The more satisfied couples are with their relationship, the more playful their signs and signals: coy smiles,
the sticking out of the tongue, laughter, bizarre facial expressions, unusual voice inflection and physical
touching wrapped around the aggressive core of the tease. Both partners feel more positive emotion after
poking fun, says Keltner. Indeed, what is flirtation but a series of teases?

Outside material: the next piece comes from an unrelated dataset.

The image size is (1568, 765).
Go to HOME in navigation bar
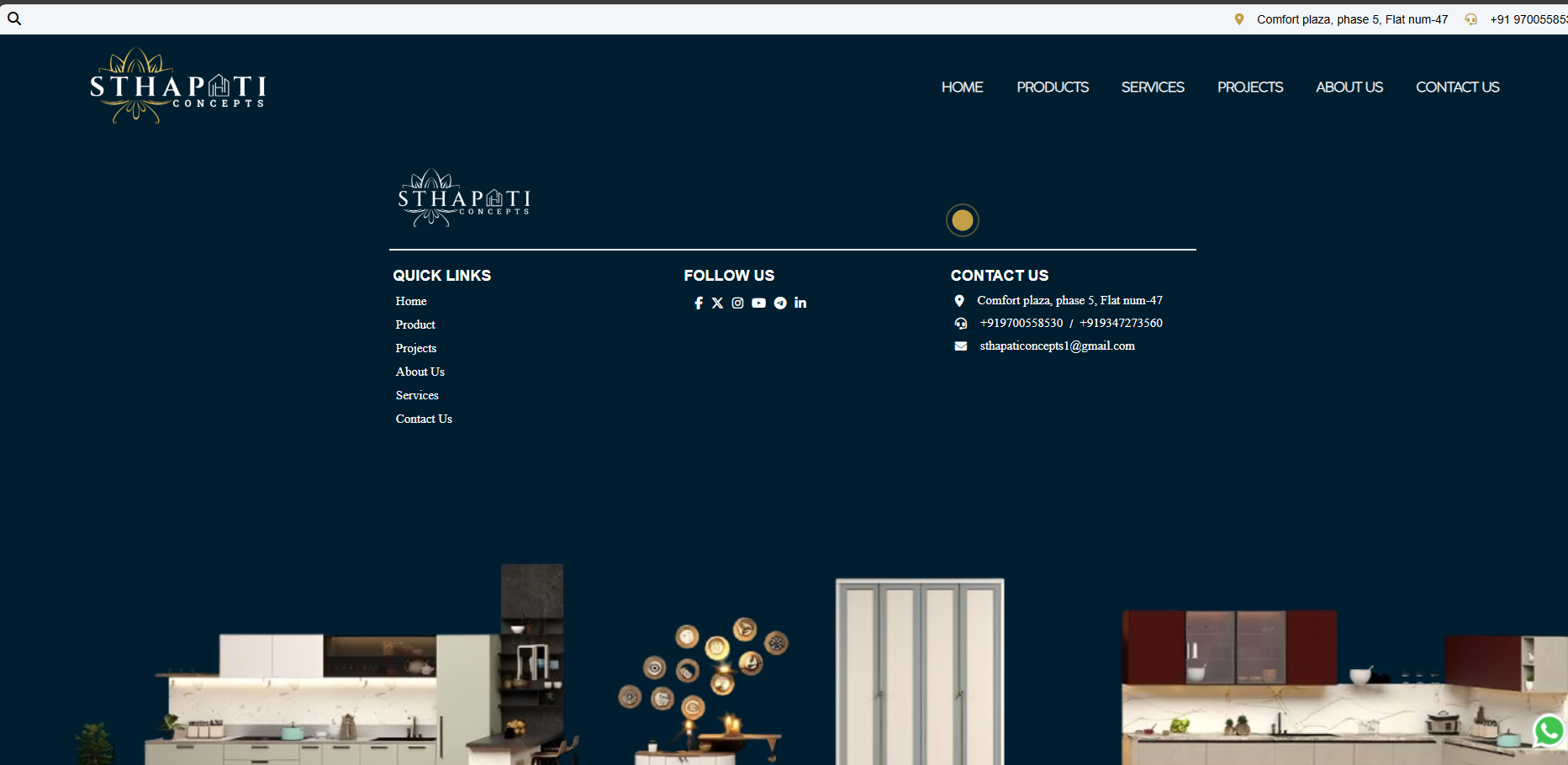pyautogui.click(x=962, y=87)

But men and women may respond differently to this form of play: Women tend to get hurt by the pinch, while
their partners become more aroused. "Men always find ambiguous social stimuli more sexually suggestive
than women do," explains Keltner. "What's more, teasing has an affiliative component, which men interpret
as a sign of sexual interest." It may be that men are just more used to teasing, as they tend to tease more
throughout the course of life. At the same time, women seem to have a stronger emotional reaction to
potentially hostile stimuli.
Nonetheless, the sexes cling to the same themes as they taunt, with women focusing on personal habits
and sexual issues—especially their partner's sexual readiness and excessive desire—and men on their
partner's physical characteristics.
Despite its potential for misuse, poking fun in fact oxygenates social life. As it is strategically ambiguous and
based on the assumption that individuals are close enough to tease, it gives relationships breathing room—
especially around potentially troublesome issues—while simultaneously deepening the intimacy of the
relationship. Teasing's side effect—shared laughter—brings loved ones even closer.